Abstract
Category:
Basic Sciences/Biologics; Diabetes
Introduction/Purpose:
Deep foot and ankle infections, such as septic arthritis, periprosthetic joint infection, and infected diabetic foot, presents a diagnostic challenge due to overlapping symptoms with other conditions such as inflammatory arthritis or neurogenic arthropathy. Failed arthrocentesis or negative cultures poses additional clinical challenges. Developing blood sample-based biomarkers may facilitate diagnosis of infection. We conducted transcriptomic analysis of peripheral blood mononuclear cells (PBMC) of the foot and ankle infection patients and observed differential gene expression. Most notably, the Ribonucleotide Reductase Regulatory Submit M2 (RRM2), Myb-related protein B (MYBL2), and CD177 (a neutrophil-specific cell surface glycoprotein) were upregulated during active diabetic foot infection. We investigated if these proteins may function as PBMC biomarkers for diagnosing deep foot and ankle infection.
Methods:
Patient exhibiting clinical symptoms and signs of foot and ankle infections (n=20) and a normal control group (n=5) were recruited from the PI’s clinical practice.

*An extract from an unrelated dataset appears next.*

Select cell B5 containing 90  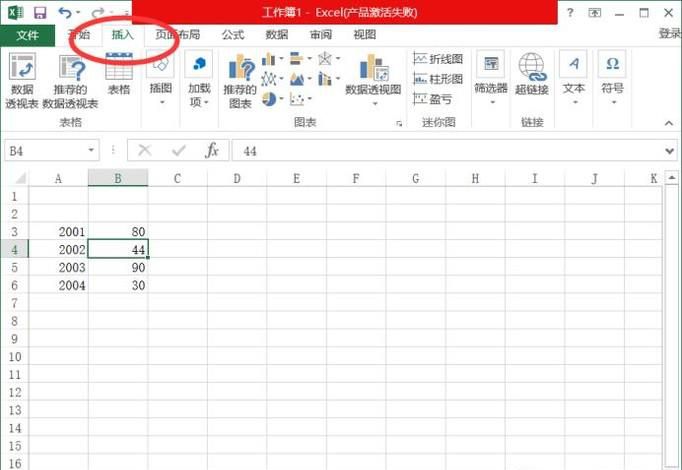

Diagnosis included diabetic foot infections (17), septic arthritis of the ankle (2) and infected total ankle replacement (1). Blood samples were collected at enrollment and processed to yield PBMC and serum. Infected tissue samples were collected during surgical debridement for standard culture. RRM2 is involved in immune modulation and activates macrophages. MYBL2 activates the RRM2 by binding to its promoter. CD177 implies intensified immune response with the proliferation of neutrophils associated with active foot and ankle infections. The transcription and proteome of RRM2, MYBL2, and CD177 in PBMC and serum were qualitatively and quantitatively assessed through RT-qPCR and ELISA analysis and compared to the control group. We employed unpaired Student’s t-test and non-parametric Mann-Whitney U test for the comparative analysis.
Results:
Significantly upregulated expressions of the RRM, MYBL2, and CD177 genes were noted in the PBMC of infected patients group compared to control group (p < 0.0001, p=0.028, p< 0.0001, respectively). The PBMC and serum levels of RRM2 were significantly higher in the infected patients compared to the control group (p < 0.0001 and p=0.0072, respectively). Although the MYBL2 showed a significantly increased level in PBMC (p=0.0057), the serum level did not show a significant difference (p=0.1127). The CD177 levels in PBMC (p < 0.0001) and serum (p < 0.0001) were significantly increased compared to those in the control group. Overall, the differential expressions of the three proteins were more pronounced in PBMC compared to the serum sample (Figure 1).
Conclusion:
RRM2, MYBL2, and CD 177 proteins levels were significantly higher in PBMC of foot and ankle infection patients compared to the control group. These biomarkers may supplement standard culture of infected specimens obtained through arthrocentesis or surgical debridement and facilitate diagnosis of foot and ankle infection. They may assist in differentiating active infection from other inflammatory conditions, such as crystal-induced arthritis, inflammatory arthritis or neurogenic arthropathy. Further exploratory research is needed to formally confirm these initial observations and their clinical significance.